[Text and element pointing entries]
◆ ◆ ◆ ◆

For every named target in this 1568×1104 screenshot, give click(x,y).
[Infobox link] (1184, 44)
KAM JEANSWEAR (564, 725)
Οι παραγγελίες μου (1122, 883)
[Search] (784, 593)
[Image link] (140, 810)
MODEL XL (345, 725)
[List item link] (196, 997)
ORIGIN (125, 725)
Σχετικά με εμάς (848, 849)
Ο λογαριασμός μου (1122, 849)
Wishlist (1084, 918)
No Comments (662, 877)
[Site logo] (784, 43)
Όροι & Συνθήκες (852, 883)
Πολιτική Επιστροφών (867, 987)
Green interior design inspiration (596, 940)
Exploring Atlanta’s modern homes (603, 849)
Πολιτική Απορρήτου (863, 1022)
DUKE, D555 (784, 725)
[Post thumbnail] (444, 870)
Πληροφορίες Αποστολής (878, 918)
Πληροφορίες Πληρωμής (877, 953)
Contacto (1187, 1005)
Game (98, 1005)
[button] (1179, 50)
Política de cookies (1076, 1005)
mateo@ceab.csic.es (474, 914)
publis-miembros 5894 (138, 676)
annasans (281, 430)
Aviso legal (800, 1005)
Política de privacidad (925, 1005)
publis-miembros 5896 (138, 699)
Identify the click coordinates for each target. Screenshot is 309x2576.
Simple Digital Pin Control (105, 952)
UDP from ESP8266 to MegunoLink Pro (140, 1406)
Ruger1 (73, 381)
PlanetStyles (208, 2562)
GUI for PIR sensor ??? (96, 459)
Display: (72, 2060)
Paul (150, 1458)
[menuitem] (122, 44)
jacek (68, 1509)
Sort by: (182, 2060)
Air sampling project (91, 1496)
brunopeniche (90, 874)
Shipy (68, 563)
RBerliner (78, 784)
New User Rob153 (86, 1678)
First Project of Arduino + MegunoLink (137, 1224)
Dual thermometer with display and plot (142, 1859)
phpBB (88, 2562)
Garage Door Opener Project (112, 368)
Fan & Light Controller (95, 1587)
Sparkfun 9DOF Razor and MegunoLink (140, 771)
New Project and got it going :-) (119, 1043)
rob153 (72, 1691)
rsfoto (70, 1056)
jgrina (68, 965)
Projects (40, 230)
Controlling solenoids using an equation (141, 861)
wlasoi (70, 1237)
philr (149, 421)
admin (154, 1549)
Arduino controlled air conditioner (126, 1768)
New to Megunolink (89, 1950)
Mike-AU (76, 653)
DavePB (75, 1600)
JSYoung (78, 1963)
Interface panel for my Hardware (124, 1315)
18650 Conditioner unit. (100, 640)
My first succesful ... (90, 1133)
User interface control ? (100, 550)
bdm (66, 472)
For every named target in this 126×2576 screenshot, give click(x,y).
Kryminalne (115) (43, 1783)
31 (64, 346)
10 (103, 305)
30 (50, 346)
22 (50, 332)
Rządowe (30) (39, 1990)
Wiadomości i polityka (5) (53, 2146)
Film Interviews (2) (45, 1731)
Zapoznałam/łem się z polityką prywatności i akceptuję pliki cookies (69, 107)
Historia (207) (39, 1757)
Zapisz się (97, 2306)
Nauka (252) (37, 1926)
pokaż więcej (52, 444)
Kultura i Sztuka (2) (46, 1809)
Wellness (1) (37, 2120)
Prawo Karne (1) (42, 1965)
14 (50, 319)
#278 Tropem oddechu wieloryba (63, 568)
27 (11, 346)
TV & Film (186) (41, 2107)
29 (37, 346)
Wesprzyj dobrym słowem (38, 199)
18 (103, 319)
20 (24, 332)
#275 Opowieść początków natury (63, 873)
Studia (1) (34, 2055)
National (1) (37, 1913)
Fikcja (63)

◆ ◆ ◆ ◆

> TASK GOAL:
Reproduce all the entries above, substituting "Raspberry Pi Pico" for every occurrence of "Arduino" and leaving every other line unchanged.

> ANSWER TO THE TASK:
For every named target in this 1568×1104 screenshot, give click(x,y).
[Infobox link] (1184, 44)
KAM JEANSWEAR (564, 725)
Οι παραγγελίες μου (1122, 883)
[Search] (784, 593)
[Image link] (140, 810)
MODEL XL (345, 725)
[List item link] (196, 997)
ORIGIN (125, 725)
Σχετικά με εμάς (848, 849)
Ο λογαριασμός μου (1122, 849)
Wishlist (1084, 918)
No Comments (662, 877)
[Site logo] (784, 43)
Όροι & Συνθήκες (852, 883)
Πολιτική Επιστροφών (867, 987)
Green interior design inspiration (596, 940)
Exploring Atlanta’s modern homes (603, 849)
Πολιτική Απορρήτου (863, 1022)
DUKE, D555 (784, 725)
[Post thumbnail] (444, 870)
Πληροφορίες Αποστολής (878, 918)
Πληροφορίες Πληρωμής (877, 953)
Contacto (1187, 1005)
Game (98, 1005)
[button] (1179, 50)
Política de cookies (1076, 1005)
mateo@ceab.csic.es (474, 914)
publis-miembros 5894 (138, 676)
annasans (281, 430)
Aviso legal (800, 1005)
Política de privacidad (925, 1005)
publis-miembros 5896 (138, 699)
Identify the click coordinates for each target. Screenshot is 309x2576.
Simple Digital Pin Control (105, 952)
UDP from ESP8266 to MegunoLink Pro (140, 1406)
Ruger1 (73, 381)
PlanetStyles (208, 2562)
GUI for PIR sensor ??? (96, 459)
Display: (72, 2060)
Paul (150, 1458)
[menuitem] (122, 44)
jacek (68, 1509)
Sort by: (182, 2060)
Air sampling project (91, 1496)
brunopeniche (90, 874)
Shipy (68, 563)
RBerliner (78, 784)
New User Rob153 (86, 1678)
First Project of Raspberry Pi Pico + MegunoLink (137, 1224)
Dual thermometer with display and plot (142, 1859)
phpBB (88, 2562)
Garage Door Opener Project (112, 368)
Fan & Light Controller (95, 1587)
Sparkfun 9DOF Razor and MegunoLink (140, 771)
New Project and got it going :-) (119, 1043)
rob153 (72, 1691)
rsfoto (70, 1056)
jgrina (68, 965)
Projects (40, 230)
Controlling solenoids using an equation (141, 861)
wlasoi (70, 1237)
philr (149, 421)
admin (154, 1549)
Raspberry Pi Pico controlled air conditioner (126, 1768)
New to Megunolink (89, 1950)
Mike-AU (76, 653)
DavePB (75, 1600)
JSYoung (78, 1963)
Interface panel for my Hardware (124, 1315)
18650 Conditioner unit. (100, 640)
My first succesful ... (90, 1133)
User interface control ? (100, 550)
bdm (66, 472)
For every named target in this 126×2576 screenshot, give click(x,y).
Kryminalne (115) (43, 1783)
31 (64, 346)
10 (103, 305)
30 (50, 346)
22 (50, 332)
Rządowe (30) (39, 1990)
Wiadomości i polityka (5) (53, 2146)
Film Interviews (2) (45, 1731)
Zapoznałam/łem się z polityką prywatności i akceptuję pliki cookies (69, 107)
Historia (207) (39, 1757)
Zapisz się (97, 2306)
Nauka (252) (37, 1926)
pokaż więcej (52, 444)
Kultura i Sztuka (2) (46, 1809)
Wellness (1) (37, 2120)
Prawo Karne (1) (42, 1965)
14 (50, 319)
#278 Tropem oddechu wieloryba (63, 568)
27 (11, 346)
TV & Film (186) (41, 2107)
29 (37, 346)
Wesprzyj dobrym słowem (38, 199)
18 (103, 319)
20 (24, 332)
#275 Opowieść początków natury (63, 873)
Studia (1) (34, 2055)
National (1) (37, 1913)
Fikcja (63)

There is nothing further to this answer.